▶ [Fragmento proporcionado]
============

Creo que debería buscarse una variante a la naturaleza de espejo de ambas Instituciones, donde el Senado deje de ser cámara de origen y sea sólo cámara revisora, respecto de materias que hoy son propias de ley orgánica constitucional; además de leyes respecto de los tributos y descentralización, por ejemplo. Pero la generalidad de las leyes simples y las mociones pudieran tramitarse solo en la Cámara de origen.

Si se quiere evitar un retardo y demora indefinida en el trámite de la Cámara revisora, se podría establecer una suerte de “silencio administrativo”, tal como sucede hoy en determinadas materias en la actual Constitución (art. 53 Nº 5,,67 y 77).

El Senado debería constituirse en el centro del debate de los grandes temas estratégicos; conforme a los objetivos nacionales, atendida la nueva realidad que debemos afrontar en este mundo de la inteligencia artificial, de la economía financiera, del cambio climático, de la globalización y de los cambios geopolíticos, de las migraciones, del desafío de las nuevas tecnologías, de las desigualdades y de la pobreza; del desarrollo del capitalismo y de la economía de mercado, de la política de defensa y de la inteligencia política y estratégica. Ahí, el Estado debería centrar sus grandes lineamientos para enfrentar el futuro.

============

▶ [Datos mostrados]
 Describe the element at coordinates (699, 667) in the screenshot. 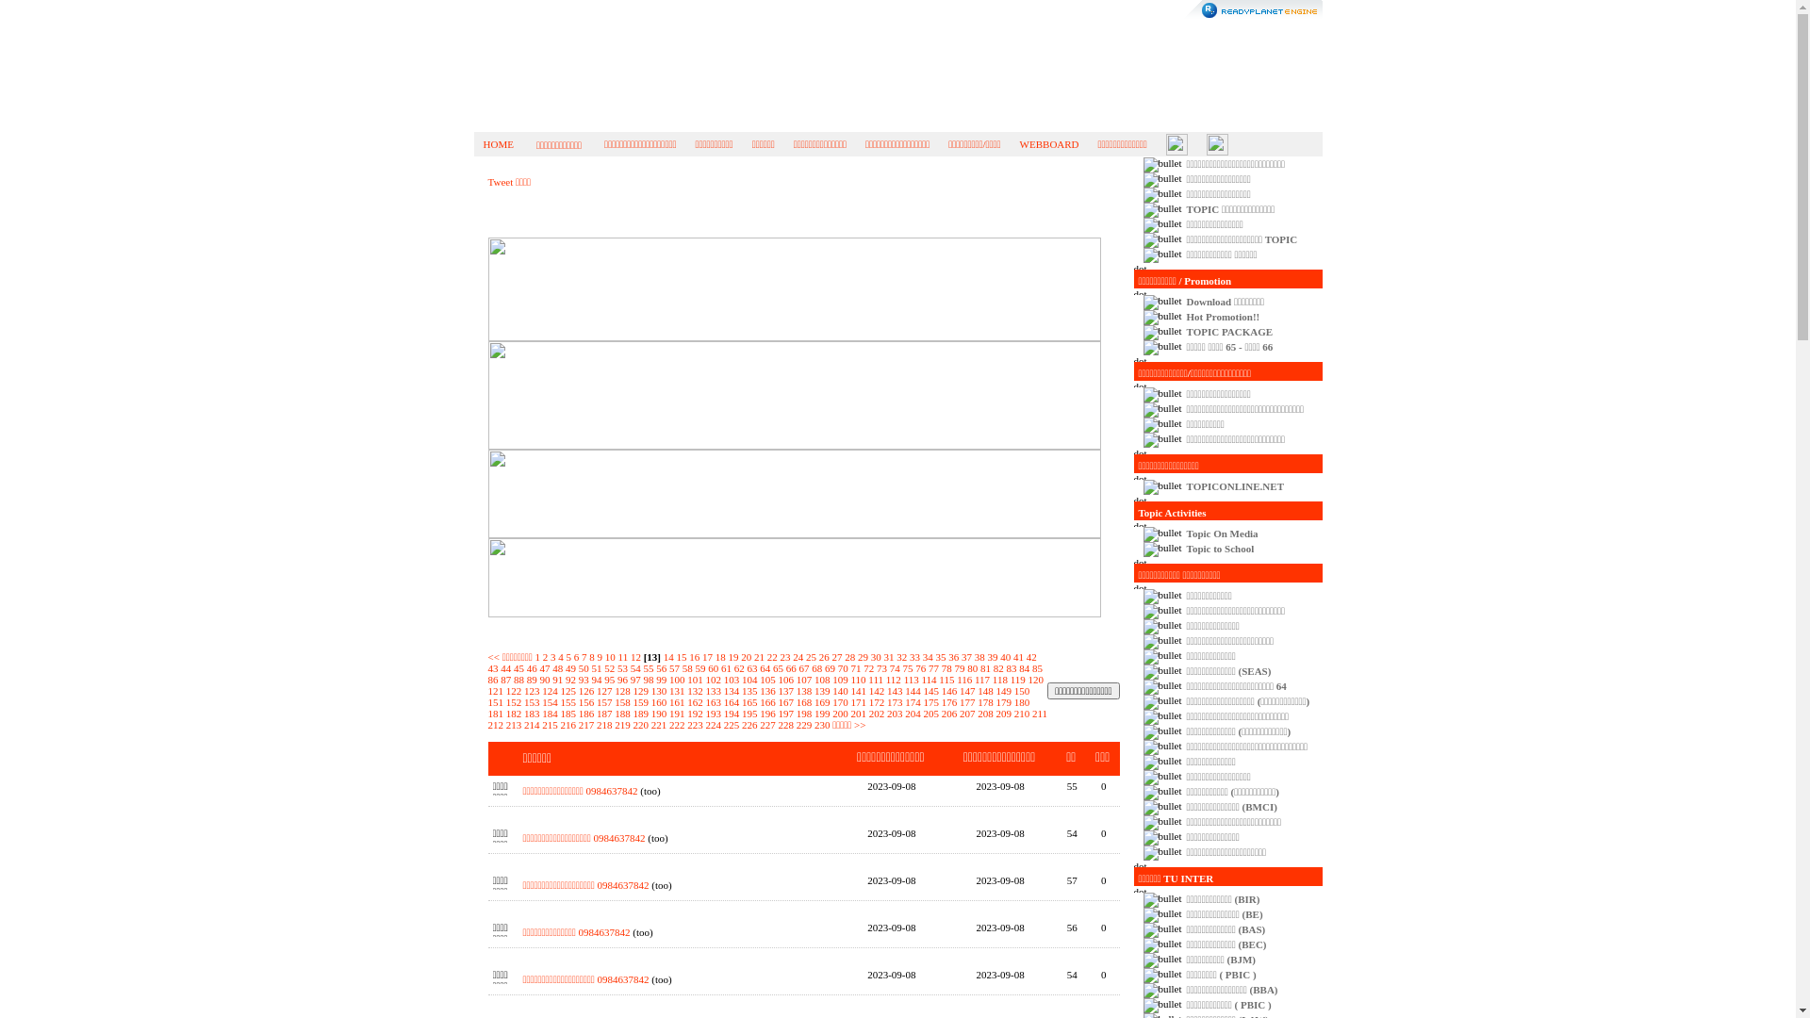

I see `'59'` at that location.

============

▶ [Objetivo de la tarea]
Transcriba literalmente el fragmento sobre el Senado desde "Si se quiere" hasta "5,,67 y 77).", inclusive. Para resolver lo que se pide, utilice exclusivamente el fragmento sobre el Senado.

▶ [Solución del ejercicio]
Si se quiere evitar un retardo y demora indefinida en el trámite de la Cámara revisora, se podría establecer una suerte de “silencio administrativo”, tal como sucede hoy en determinadas materias en la actual Constitución (art. 53 Nº 5,,67 y 77).